4. Now all his personal information is removed from the database and from the forum content.

 

[Faust]

1. Delete his account: that will also delete his avatar.

2. Let him know that you will not delete his forum posts but that his posts will now be attributed to Deleted Member XXXX. (Your terms of use statement should include a statement something like "By posting on this forum, you agree that you conveyed a license in perpetuity to the owners of this forum to display your content on the forum". If you don't have that yet, add it.)

3. He may well complain that posts quoted by others still have his user name in the quote. You can resolve this using the Xenforo censor: Replace {original username} by Deleted Member XXX.

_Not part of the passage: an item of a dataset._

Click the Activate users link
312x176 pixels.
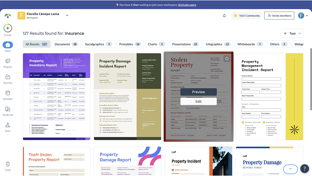187,5
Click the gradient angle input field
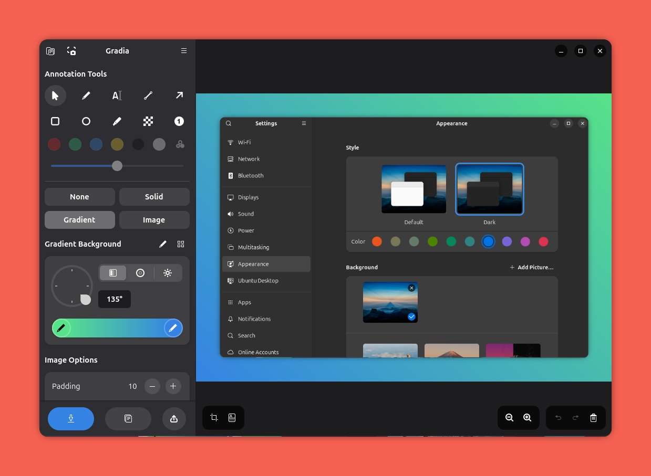651x476 pixels. point(115,299)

4. Now all his personal information is removed from the database and from the forum content.

He said that he doesn’t want his account to be deleted, however is complaining that in the xml file is not included all his posts, images posted and his avatar …

 

[webbouk]

Let him know that you will not delete his forum posts but that his posts will now be attributed to Deleted Member XXXX.

i wouldn't bother with telling him that as it will give him something else to complain about

 

[djbaxter]

Just ban him and delete his account as outlined above. Who needs that kind of aggravation?

 

[RobParker]

I got an user which seems to cause issues, I’ve sent him all data, but he is asking about his photos, avatar stored on forum and forum posts. Really confused. Should I delete his account or how should I proceed?

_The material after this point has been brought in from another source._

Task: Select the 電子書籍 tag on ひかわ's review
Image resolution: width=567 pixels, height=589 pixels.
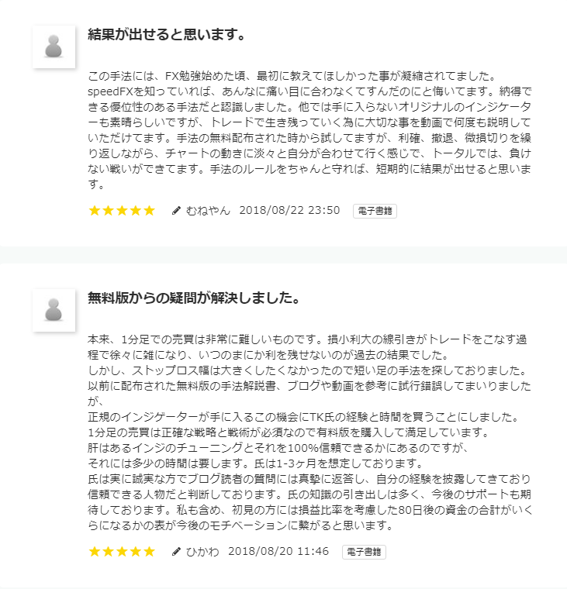Action: (364, 552)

None of that is personally identifiable information and does NOT fall under GDPR.

He also has access to it himself should he want it.

 

[ChrisTERiS]

Have you checked that he is EU citizen or resident? GDPR protects only EU citizens or residents.
I'm saying it as many people found GDPR as a way to tease webmasters.

 

[Faust]

Have you checked that he is EU citizen or resident? GDPR protects only EU citizens or residents.
I'm saying it as many people found GDPR as a way to tease webmasters.

Yes he is. Otherwise, I wouldn't even bother.

 

[ChrisTERiS]

Yes he is. Otherwise, I wouldn't even bother.

While he is trying to do your life difficult, do the same to him. How you know it? Because he has an address or phone eg from Greece. In such case you've legal right (as the Law is clear that protects only EU citizens and residents), to ask more proofs. eg Copy of his passport or any bill showing his address etc. Much more you can refuse to accept scanned documents but to ask to be delivered to you by normal mail.

 

[Faust]

While he is trying to do your life difficult, do the same to him. How you know it? Because he has an address or phone eg from Greece. In such case you've legal right (as the Law is clear that protects only EU citizens and residents), to ask more proofs. eg Copy of his passport or any bill showing his address etc. Much more you can refuse to accept scanned documents but to ask to be delivered to you by normal mail.

I checked his IP, I also use one of addon which shows the country flag where they are living.

 

[RobParker]

Have you checked that he is EU citizen or resident? GDPR protects only EU citizens or residents.
I'm saying it as many people found GDPR as a way to tease webmasters.

As I said, what he's asking for is NOT relevant to GDPR. You've met the requirements by giving him the personally identifiable info that you had on him.

 

[ChrisTERiS]

As I said, what he's asking for is NOT relevant to GDPR. You've met the requirements by giving him the personally identifiable info that you had on him.

Yes and No. By replacing username with something like XXXX does not solves the problem. Maybe on his post there are (as text) some personal data, eg an email address. Avatar is also identifier. Get as example my avatar which is my real photo while yours not. Is very complicated Law. Has so many "small letters", that for me the only real and secure way is to delete everything.

As for the "copy of content". Yes, in this topic the right is with him. What you'll deliver to him must be an exact copy. If the post has avatar, it must also contain the avatar etc etc.